Multitask Scheduler
ZPLC runs IEC 61131-3 automation logic using a real-time, priority-driven multitask scheduler.
Execution Model Overview
The scheduler coordinates multiple user-defined tasks mapped inside your .zplc binary. Its lifecycle involves:
- Loading task declarations from the binary header.
- Allocating priority-oriented execution queues.
- Managing state transitions (
READY,RUNNING,PAUSED,ERROR). - Triaging synchronized memory locks when necessary.
Task Configuration
Tasks dictate how and when programs execute. Tasks are authored in zplc.json and compiled directly into bytecode.
| Property | Description |
|---|---|
| Type | CYCLIC (time-interval driven) or EVENT (hardware trigger driver). |
| Interval | Deterministic cycle time in milliseconds (ms). |
| Priority | Ranging from 0 (Highest Priority) to 255 (Background execution). |
| Entry Point | Function or Program location. |
Zephyr Integration & Determinism
When deployed on Zephyr RTOS, ZPLC directly translates its internal logic execution into Zephyr-native paradigms:
- Time-based hardware timers trigger task execution sequences on the dot.
- These triggers inject cyclic tasks into Zephyr's priority-oriented work queues.
- Execution happens strictly concurrently via dedicated queue threads, minimizing jitter.
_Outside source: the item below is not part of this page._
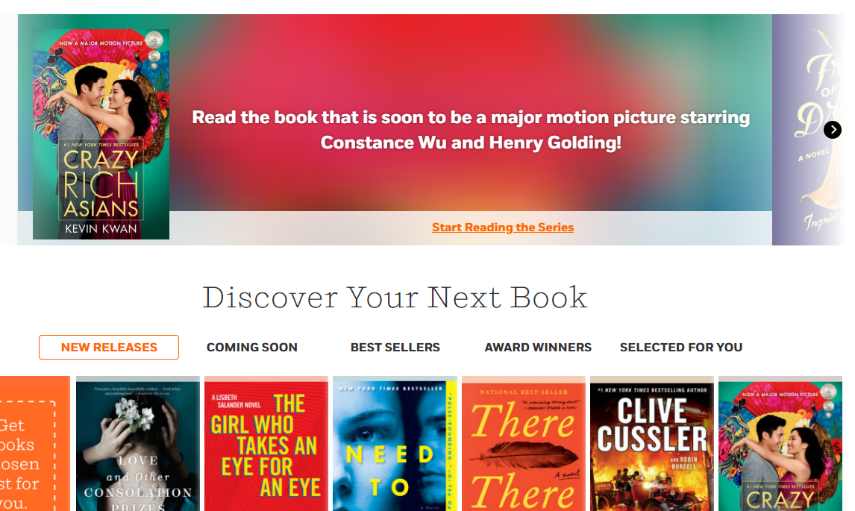Viewport: 855px width, 511px height.
Task: Click Kevin Kwan author name on cover
Action: tap(101, 229)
Concurrency & Resource Safety
ZPLC tasks share physical global memory. Because of standard IEC 61131-3 behavior, a strict Last Write Wins concurrency rule applies when two separate tasks attempt to manipulate identical variables or outputs. Using distinct memory boundaries and data mapping mitigates task clashes during highly complex automation scripts.
Diagnostics
The ZPLC IDE reads runtime statistics directly from the scheduler, giving you detailed analytics down to the millisecond over:
- Total execution cycles.
- Interval overrun events.
- Average/Maximum execution time latency metrics.